# WORK TO BE COMPLETED
What you return must match the records word for word, except that pictures are dropped.

# DATA RECORDS
====================
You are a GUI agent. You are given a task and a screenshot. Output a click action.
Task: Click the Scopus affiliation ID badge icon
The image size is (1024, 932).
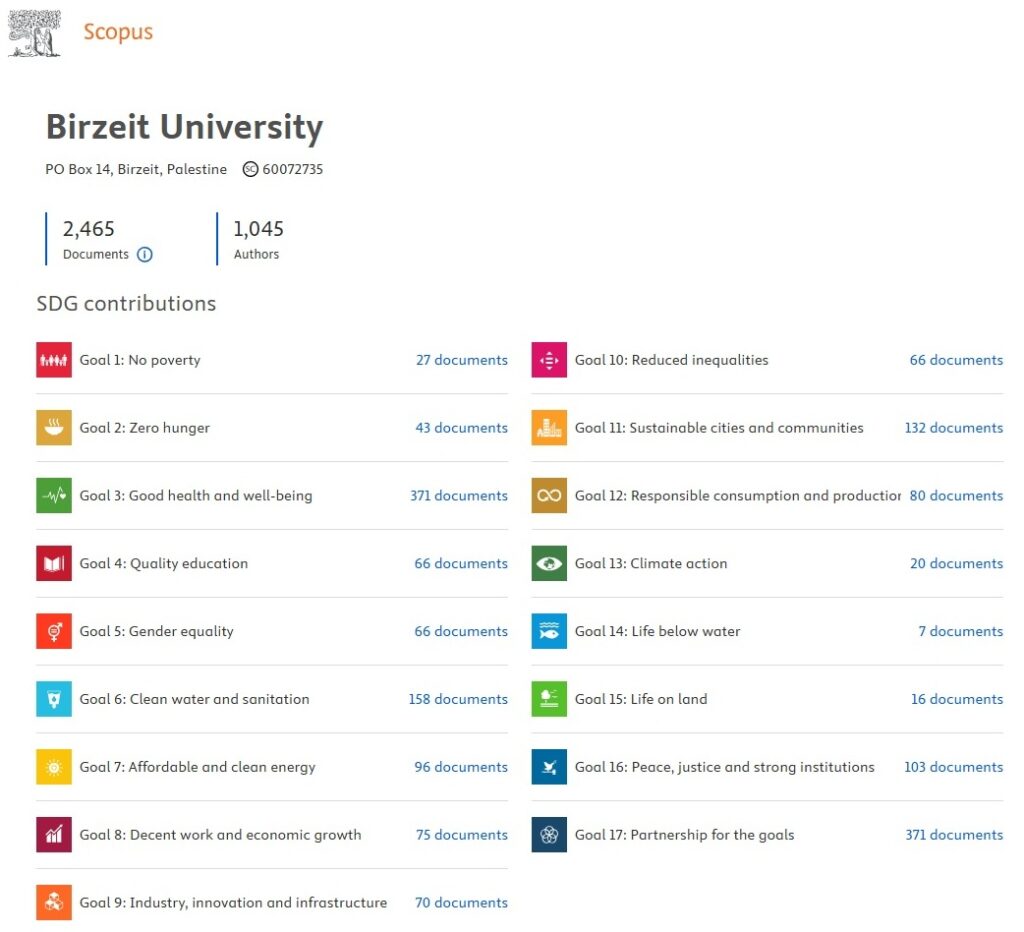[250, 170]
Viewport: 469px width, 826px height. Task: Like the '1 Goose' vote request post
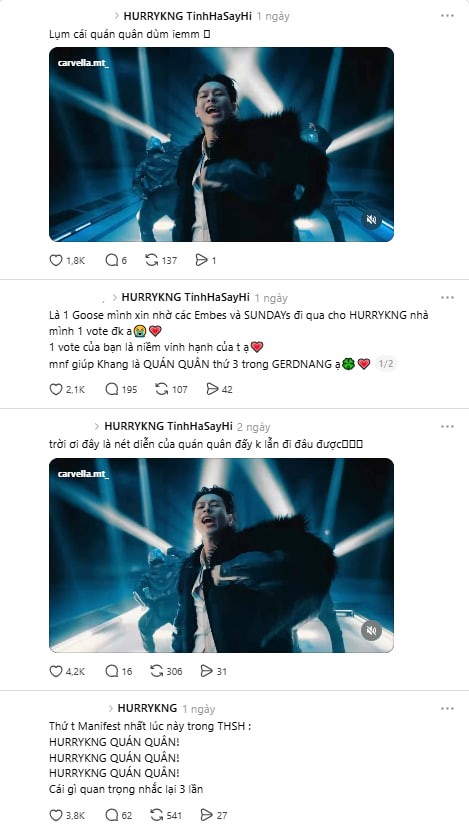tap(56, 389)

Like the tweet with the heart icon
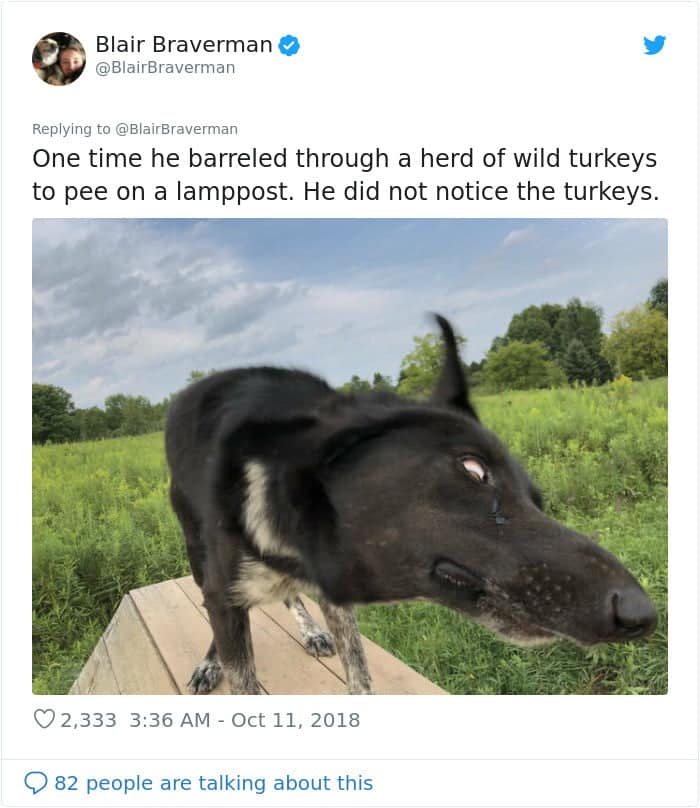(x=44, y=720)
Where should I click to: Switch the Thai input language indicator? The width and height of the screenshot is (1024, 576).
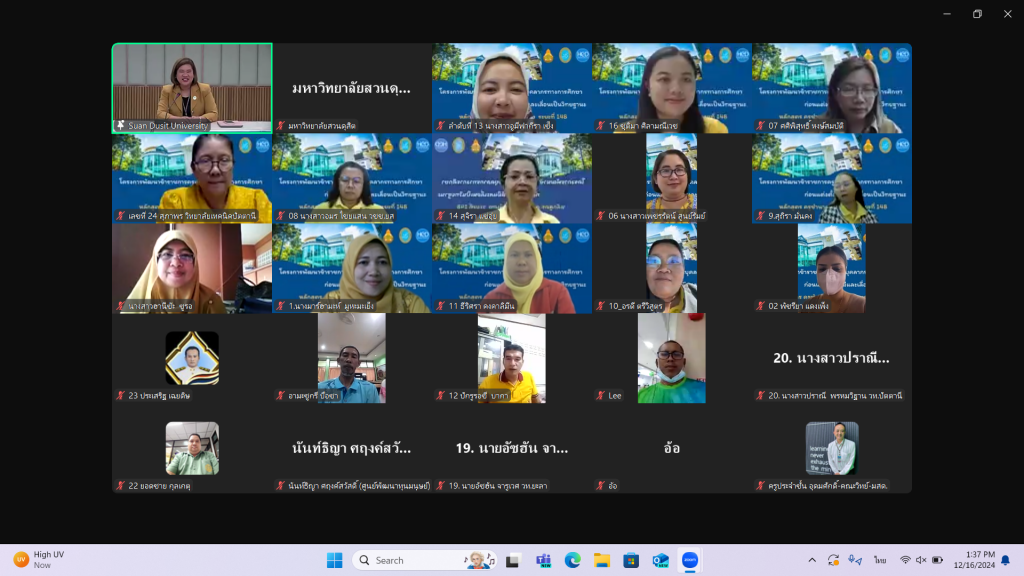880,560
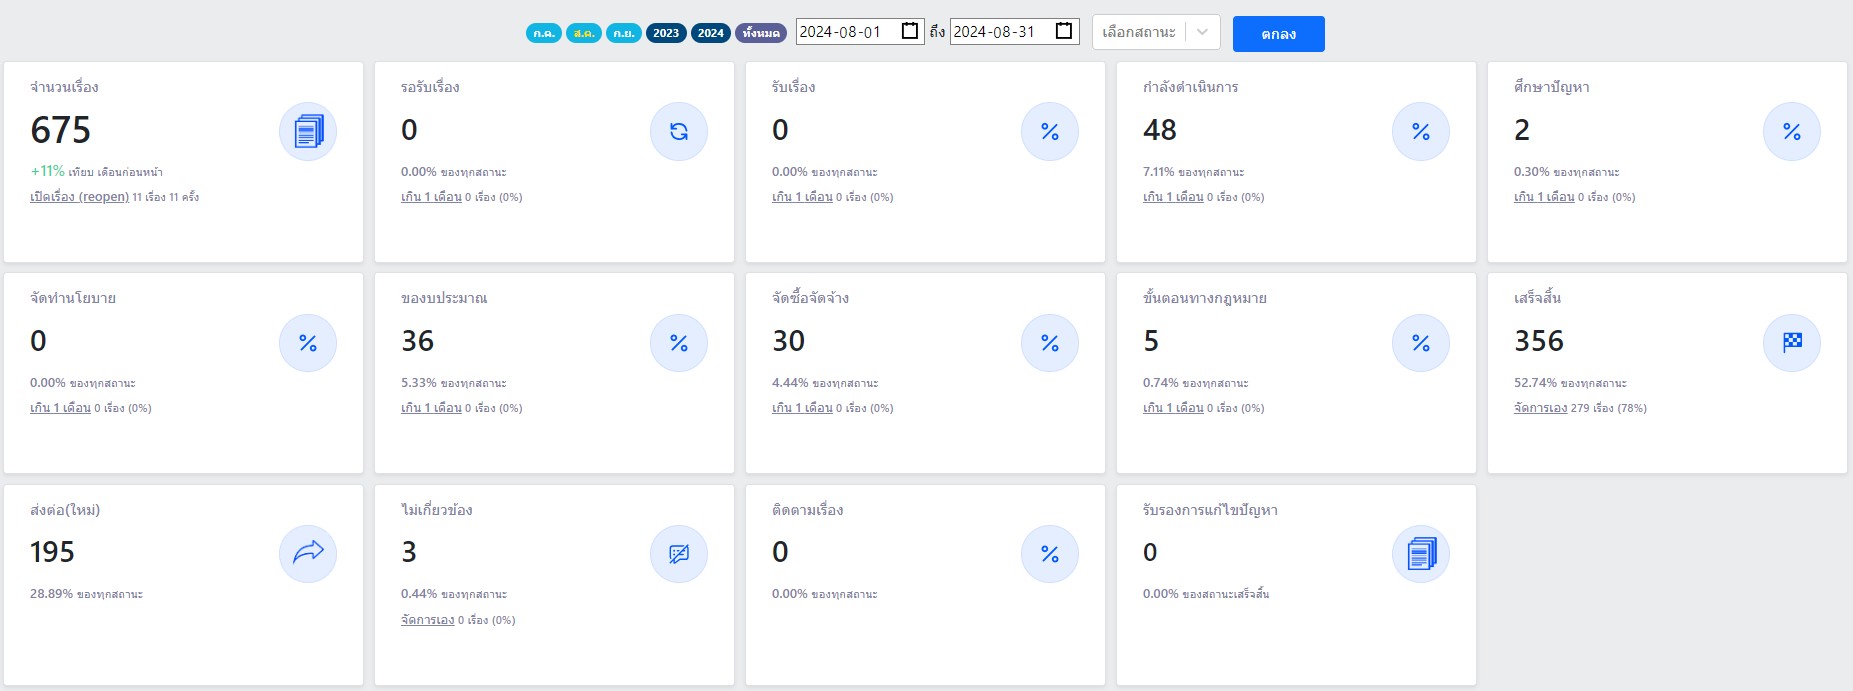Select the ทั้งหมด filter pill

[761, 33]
====================
# EXERCISE OUTPUT
You are a GUI agent. You are given a task and a screenshot. Output a click action.
Task: Click the Scopus affiliation ID badge icon
The image size is (1024, 932).
[250, 170]
Viewport: 469px width, 826px height. Task: Like the '1 Goose' vote request post
tap(56, 389)

Like the tweet with the heart icon
(x=44, y=720)
Where should I click to: Switch the Thai input language indicator? The width and height of the screenshot is (1024, 576).
880,560
Select the ทั้งหมด filter pill

[761, 33]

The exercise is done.